Step (6) Transforming into BW Scale: After median filter, the image is converted into binary image in order to carry out the counting process. The working principle of this method is mentioned in Sect. 3. Then, the vertical cross section is taken from the middle area of the image due to the quality issues (smoothness, continuity of lines, etc.) compared to the other areas of the image.

Note Determination of cross section width is a critical issue. The reason why this width is important will be explained in the next step.

Step (7) Counting Process: After segmentation, the last step of the algorithm is to find the number of corrugated boards. In order to count, bwboundries function defined in MATLAB is utilized. The working principle is mentioned in Sect. 3. Briefly, this function traces the interior and exterior boundaries of the objects and detects them. The essential point is that the image must be binary where nonzero pixels show the objects while zero pixels show the background. In our algorithm, bwboundries function takes the binary image as an argument and finds the number of the objects. The output of this function is assigned to a variable. The length of the variable gives the count of the corrugated board. The related figure is shown in Fig. 19.

Fig. 19
figure 19

Counting of corrugated board

5 Results

In this algorithm, seven steps are carried out in order to find the number of corrugated boards. These steps are applied to 15 images selected from real production area of Azim Packaging Company. The results are shown in Table 1. In this table, actual number of corrugated boards, the found number by our algorithm, and average processing time for each figure are given.

As shown in Table 1, the algorithm could find the true count for the images between photo nos. 1–9 accurately. The algorithm converges into the true number with 1 difference for the images between photo nos. 10–14. The algorithm converges into the true number with 2 differences for the photo no. 15.

The algorithm could accurately find the true number at the rate of 60 % and the remaining images have some defects caused by alignment and the quality of the photographs. Therefore, with 1 difference could be accepted in the range of success. As a result, the success rate is 94 %.

In this section, the important key performance indicators (KPI) are:

  • The independency to the initial data. In this algorithm, despite selected images show different characteristics, the results are satisfactory and show the flexibility of the algorithm developed. As a result, our algorithm is not dependent on initial data.

  • The processing time. Processing time is measured by using MATLAB commands. Table 1 shows the average processing time. The average value is found in a way that each figure is run 10 times so each value includes the average of 10 running time value. In addition, the values change between the range of 13 and 17 s. As a result, average processing time could be accepted as nearly 15 s.

  • The accuracy of results. The success rate is given in this section as 94 %.

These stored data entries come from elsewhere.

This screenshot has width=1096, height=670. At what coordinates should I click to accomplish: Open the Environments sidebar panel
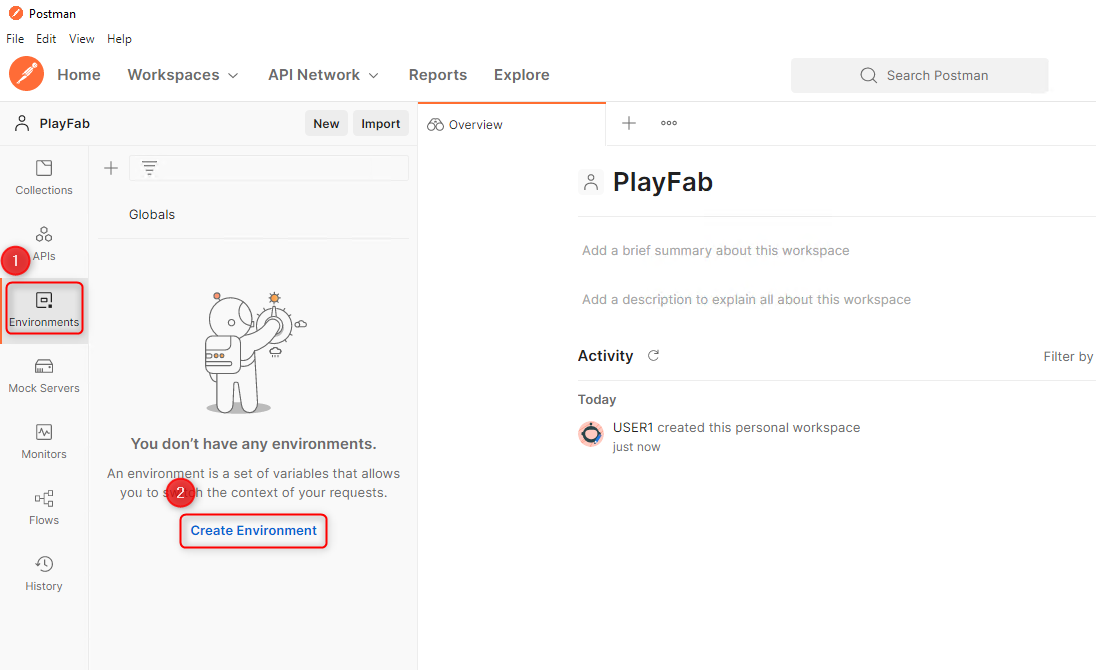pos(44,308)
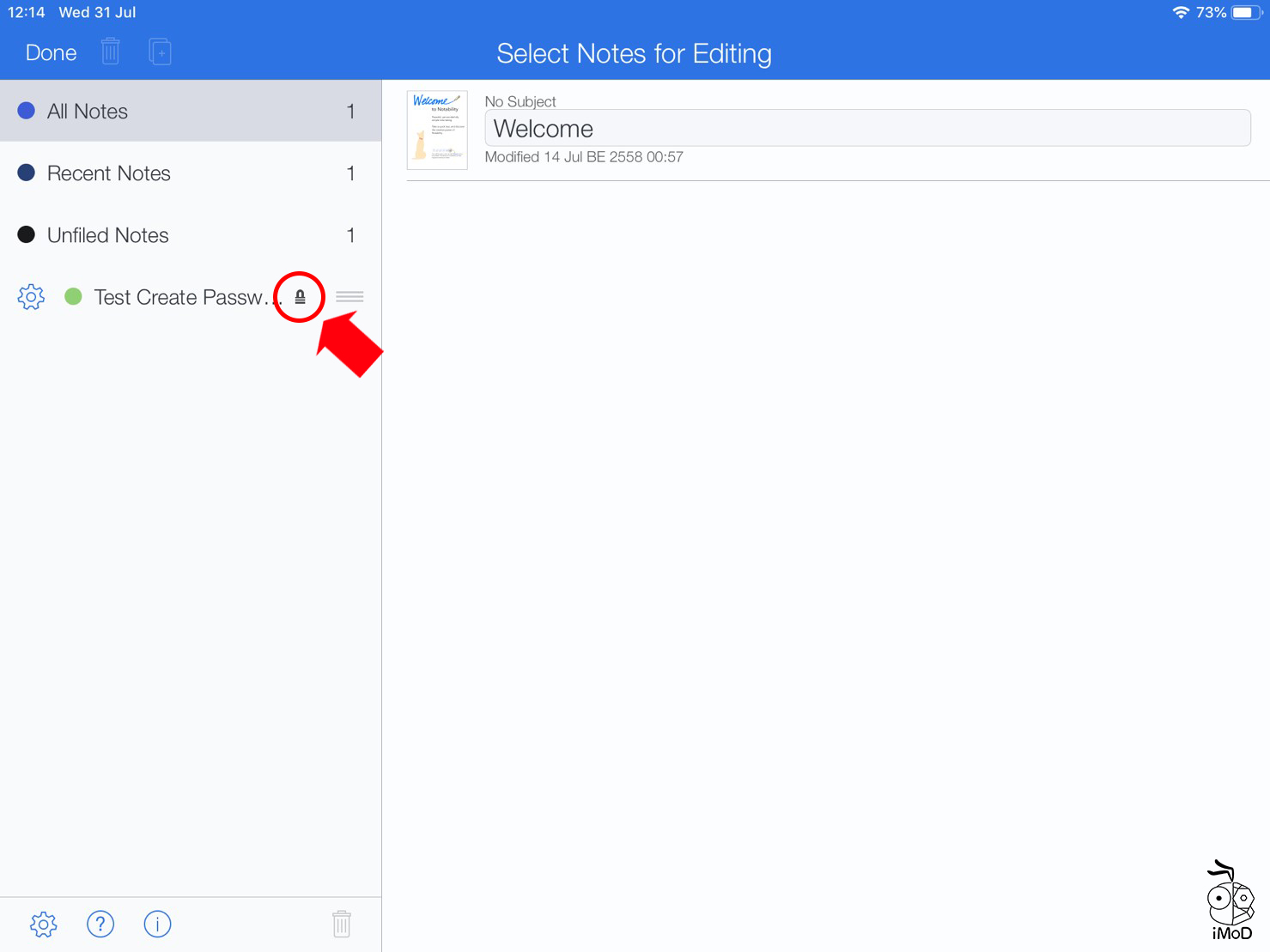
Task: Tap the info icon at bottom bar
Action: click(157, 925)
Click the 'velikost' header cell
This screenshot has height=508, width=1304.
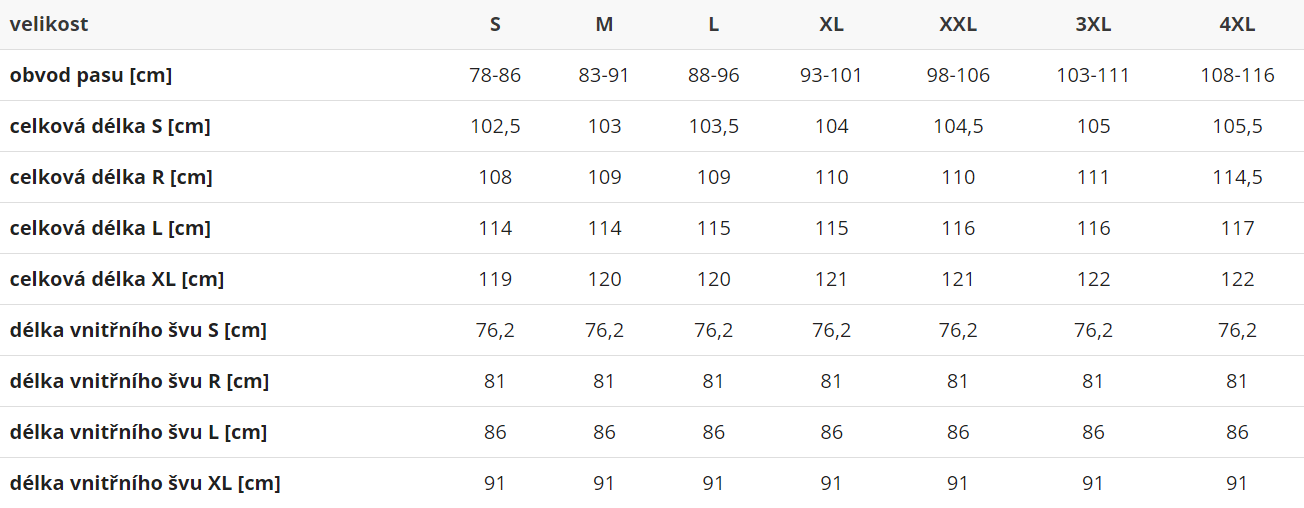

Finally, our image processing algorithm is successful in counting of corrugated boards.

6 Conclusions

In this study, the application of corrugated board counting is performed by using a new image processing algorithm. After applying the algorithm with real products, the results are satisfactory and reasonable.

Our paper is the first study about this subject because no other scientific study analyzed this problem.

The algorithm offers fast and efficient solution to counting problem of corrugated boards and not dependent on initial data.

As a further research of this study, video processing can be tried to compare the results for industrial applications. QFD—Quality Function Deployment—technique can be used to match the technical specifications and customer needs for a counting machine. In addition, this counting algorithm should be integrated with production machines and ERP systems. The total counting time of algorithm may be improved if the time of production line is faster than counting time of the algorithm.

The method can be applied to other industrial problems such as sheet and paper counting.